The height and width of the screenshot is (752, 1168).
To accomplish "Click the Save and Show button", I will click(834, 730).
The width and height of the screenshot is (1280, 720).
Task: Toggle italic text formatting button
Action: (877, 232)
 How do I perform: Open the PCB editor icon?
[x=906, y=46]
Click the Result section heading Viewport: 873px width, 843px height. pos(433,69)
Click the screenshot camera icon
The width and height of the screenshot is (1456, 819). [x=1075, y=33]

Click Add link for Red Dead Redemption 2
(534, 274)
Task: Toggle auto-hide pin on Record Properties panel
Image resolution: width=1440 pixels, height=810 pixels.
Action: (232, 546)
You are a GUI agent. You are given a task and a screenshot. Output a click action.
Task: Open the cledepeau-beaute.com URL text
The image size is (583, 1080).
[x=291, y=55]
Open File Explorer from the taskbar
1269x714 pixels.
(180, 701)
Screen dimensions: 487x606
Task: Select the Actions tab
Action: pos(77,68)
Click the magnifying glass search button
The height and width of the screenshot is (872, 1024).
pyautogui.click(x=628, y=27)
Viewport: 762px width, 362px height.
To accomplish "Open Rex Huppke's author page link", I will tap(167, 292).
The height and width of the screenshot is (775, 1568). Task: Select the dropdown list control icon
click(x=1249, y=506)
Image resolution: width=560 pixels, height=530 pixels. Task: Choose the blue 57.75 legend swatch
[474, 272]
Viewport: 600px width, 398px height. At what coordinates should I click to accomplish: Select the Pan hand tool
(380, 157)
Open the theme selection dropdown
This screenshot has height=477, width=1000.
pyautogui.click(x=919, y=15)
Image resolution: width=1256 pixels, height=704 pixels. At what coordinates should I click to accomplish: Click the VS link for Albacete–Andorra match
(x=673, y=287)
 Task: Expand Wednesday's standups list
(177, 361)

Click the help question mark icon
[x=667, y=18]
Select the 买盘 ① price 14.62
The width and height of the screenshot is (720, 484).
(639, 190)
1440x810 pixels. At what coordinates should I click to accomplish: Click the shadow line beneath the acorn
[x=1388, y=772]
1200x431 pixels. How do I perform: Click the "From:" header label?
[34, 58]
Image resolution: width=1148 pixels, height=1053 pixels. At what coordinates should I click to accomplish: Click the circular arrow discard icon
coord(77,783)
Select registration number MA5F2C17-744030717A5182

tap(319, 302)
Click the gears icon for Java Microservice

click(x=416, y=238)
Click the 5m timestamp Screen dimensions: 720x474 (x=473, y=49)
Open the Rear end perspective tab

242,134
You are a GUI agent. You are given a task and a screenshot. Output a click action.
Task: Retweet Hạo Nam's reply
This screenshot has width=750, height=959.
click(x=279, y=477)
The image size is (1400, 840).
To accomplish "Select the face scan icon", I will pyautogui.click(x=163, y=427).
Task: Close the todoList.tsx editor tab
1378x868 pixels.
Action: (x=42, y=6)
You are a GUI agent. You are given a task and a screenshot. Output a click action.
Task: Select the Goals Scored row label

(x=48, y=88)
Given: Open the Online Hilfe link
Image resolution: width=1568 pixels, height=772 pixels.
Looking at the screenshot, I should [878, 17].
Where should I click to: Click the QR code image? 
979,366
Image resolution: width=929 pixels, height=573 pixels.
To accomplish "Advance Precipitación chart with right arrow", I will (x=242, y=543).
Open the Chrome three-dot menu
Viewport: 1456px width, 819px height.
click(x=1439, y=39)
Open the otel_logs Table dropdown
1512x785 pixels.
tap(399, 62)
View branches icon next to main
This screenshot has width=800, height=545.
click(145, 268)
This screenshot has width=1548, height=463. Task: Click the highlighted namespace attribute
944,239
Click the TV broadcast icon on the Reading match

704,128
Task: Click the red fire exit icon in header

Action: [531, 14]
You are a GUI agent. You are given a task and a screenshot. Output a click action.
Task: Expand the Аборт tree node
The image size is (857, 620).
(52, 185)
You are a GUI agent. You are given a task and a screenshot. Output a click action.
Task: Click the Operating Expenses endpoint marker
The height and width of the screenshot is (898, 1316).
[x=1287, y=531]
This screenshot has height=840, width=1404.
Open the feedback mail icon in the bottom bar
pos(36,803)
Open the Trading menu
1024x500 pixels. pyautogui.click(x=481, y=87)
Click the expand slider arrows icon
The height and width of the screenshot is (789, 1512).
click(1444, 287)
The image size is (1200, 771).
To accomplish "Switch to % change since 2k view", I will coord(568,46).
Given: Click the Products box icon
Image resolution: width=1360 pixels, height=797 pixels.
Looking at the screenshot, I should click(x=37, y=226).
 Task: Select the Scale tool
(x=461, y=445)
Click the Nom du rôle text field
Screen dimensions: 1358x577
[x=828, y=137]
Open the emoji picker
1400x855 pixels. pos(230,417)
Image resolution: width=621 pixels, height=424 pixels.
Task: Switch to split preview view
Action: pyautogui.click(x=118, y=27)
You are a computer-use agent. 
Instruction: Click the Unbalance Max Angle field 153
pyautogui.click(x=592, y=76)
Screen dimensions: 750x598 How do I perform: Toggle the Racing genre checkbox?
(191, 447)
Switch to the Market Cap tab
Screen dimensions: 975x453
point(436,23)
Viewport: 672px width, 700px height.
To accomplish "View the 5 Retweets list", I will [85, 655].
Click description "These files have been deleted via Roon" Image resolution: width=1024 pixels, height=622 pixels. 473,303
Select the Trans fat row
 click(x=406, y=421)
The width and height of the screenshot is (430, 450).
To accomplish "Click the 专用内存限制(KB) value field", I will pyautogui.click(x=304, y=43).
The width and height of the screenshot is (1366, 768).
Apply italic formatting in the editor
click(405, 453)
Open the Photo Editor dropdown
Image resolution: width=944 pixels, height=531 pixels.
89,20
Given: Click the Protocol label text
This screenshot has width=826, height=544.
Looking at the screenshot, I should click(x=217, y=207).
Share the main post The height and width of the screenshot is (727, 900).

_ _ _ _ _ _ _

Reproduce all of the rows above line for line, with no changes.

Full solution:
The height and width of the screenshot is (752, 1168).
To accomplish "Click the Save and Show button", I will click(834, 730).
The width and height of the screenshot is (1280, 720).
Task: Toggle italic text formatting button
Action: (877, 232)
 How do I perform: Open the PCB editor icon?
[x=906, y=46]
Click the Result section heading Viewport: 873px width, 843px height. pos(433,69)
Click the screenshot camera icon
The width and height of the screenshot is (1456, 819). [x=1075, y=33]

Click Add link for Red Dead Redemption 2
(534, 274)
Task: Toggle auto-hide pin on Record Properties panel
Image resolution: width=1440 pixels, height=810 pixels.
Action: (232, 546)
You are a GUI agent. You are given a task and a screenshot. Output a click action.
Task: Open the cledepeau-beaute.com URL text
The image size is (583, 1080).
[x=291, y=55]
Open File Explorer from the taskbar
1269x714 pixels.
(180, 701)
Screen dimensions: 487x606
Task: Select the Actions tab
Action: pos(77,68)
Click the magnifying glass search button
The height and width of the screenshot is (872, 1024).
pyautogui.click(x=628, y=27)
Viewport: 762px width, 362px height.
To accomplish "Open Rex Huppke's author page link", I will tap(167, 292).
The height and width of the screenshot is (775, 1568). Task: Select the dropdown list control icon
click(x=1249, y=506)
Image resolution: width=560 pixels, height=530 pixels. Task: Choose the blue 57.75 legend swatch
[474, 272]
Viewport: 600px width, 398px height. At what coordinates should I click to accomplish: Select the Pan hand tool
(380, 157)
Open the theme selection dropdown
This screenshot has height=477, width=1000.
pyautogui.click(x=919, y=15)
Image resolution: width=1256 pixels, height=704 pixels. At what coordinates should I click to accomplish: Click the VS link for Albacete–Andorra match
(x=673, y=287)
 Task: Expand Wednesday's standups list
(177, 361)

Click the help question mark icon
[x=667, y=18]
Select the 买盘 ① price 14.62
The width and height of the screenshot is (720, 484).
(639, 190)
1440x810 pixels. At what coordinates should I click to accomplish: Click the shadow line beneath the acorn
[x=1388, y=772]
1200x431 pixels. How do I perform: Click the "From:" header label?
[34, 58]
Image resolution: width=1148 pixels, height=1053 pixels. At what coordinates should I click to accomplish: Click the circular arrow discard icon
coord(77,783)
Select registration number MA5F2C17-744030717A5182

tap(319, 302)
Click the gears icon for Java Microservice

click(x=416, y=238)
Click the 5m timestamp Screen dimensions: 720x474 (x=473, y=49)
Open the Rear end perspective tab

242,134
You are a GUI agent. You are given a task and a screenshot. Output a click action.
Task: Retweet Hạo Nam's reply
This screenshot has width=750, height=959.
click(x=279, y=477)
The image size is (1400, 840).
To accomplish "Select the face scan icon", I will pyautogui.click(x=163, y=427).
Task: Close the todoList.tsx editor tab
1378x868 pixels.
Action: (x=42, y=6)
You are a GUI agent. You are given a task and a screenshot. Output a click action.
Task: Select the Goals Scored row label

(x=48, y=88)
Given: Open the Online Hilfe link
Image resolution: width=1568 pixels, height=772 pixels.
Looking at the screenshot, I should [878, 17].
Where should I click to: Click the QR code image? 
979,366
Image resolution: width=929 pixels, height=573 pixels.
To accomplish "Advance Precipitación chart with right arrow", I will (x=242, y=543).
Open the Chrome three-dot menu
Viewport: 1456px width, 819px height.
click(x=1439, y=39)
Open the otel_logs Table dropdown
1512x785 pixels.
tap(399, 62)
View branches icon next to main
This screenshot has width=800, height=545.
click(145, 268)
This screenshot has width=1548, height=463. Task: Click the highlighted namespace attribute
944,239
Click the TV broadcast icon on the Reading match

704,128
Task: Click the red fire exit icon in header

Action: [531, 14]
You are a GUI agent. You are given a task and a screenshot. Output a click action.
Task: Expand the Аборт tree node
The image size is (857, 620).
(52, 185)
You are a GUI agent. You are given a task and a screenshot. Output a click action.
Task: Click the Operating Expenses endpoint marker
The height and width of the screenshot is (898, 1316).
[x=1287, y=531]
This screenshot has height=840, width=1404.
Open the feedback mail icon in the bottom bar
pos(36,803)
Open the Trading menu
1024x500 pixels. pyautogui.click(x=481, y=87)
Click the expand slider arrows icon
The height and width of the screenshot is (789, 1512).
click(1444, 287)
The image size is (1200, 771).
To accomplish "Switch to % change since 2k view", I will coord(568,46).
Given: Click the Products box icon
Image resolution: width=1360 pixels, height=797 pixels.
Looking at the screenshot, I should click(x=37, y=226).
 Task: Select the Scale tool
(x=461, y=445)
Click the Nom du rôle text field
Screen dimensions: 1358x577
[x=828, y=137]
Open the emoji picker
1400x855 pixels. pos(230,417)
Image resolution: width=621 pixels, height=424 pixels.
Task: Switch to split preview view
Action: pyautogui.click(x=118, y=27)
You are a computer-use agent. 
Instruction: Click the Unbalance Max Angle field 153
pyautogui.click(x=592, y=76)
Screen dimensions: 750x598 How do I perform: Toggle the Racing genre checkbox?
(191, 447)
Switch to the Market Cap tab
Screen dimensions: 975x453
point(436,23)
Viewport: 672px width, 700px height.
To accomplish "View the 5 Retweets list", I will [85, 655].
Click description "These files have been deleted via Roon" Image resolution: width=1024 pixels, height=622 pixels. 473,303
Select the Trans fat row
 click(x=406, y=421)
The width and height of the screenshot is (430, 450).
To accomplish "Click the 专用内存限制(KB) value field", I will pyautogui.click(x=304, y=43).
The width and height of the screenshot is (1366, 768).
Apply italic formatting in the editor
click(405, 453)
Open the Photo Editor dropdown
Image resolution: width=944 pixels, height=531 pixels.
89,20
Given: Click the Protocol label text
This screenshot has width=826, height=544.
Looking at the screenshot, I should click(x=217, y=207).
Share the main post The height and width of the screenshot is (727, 900).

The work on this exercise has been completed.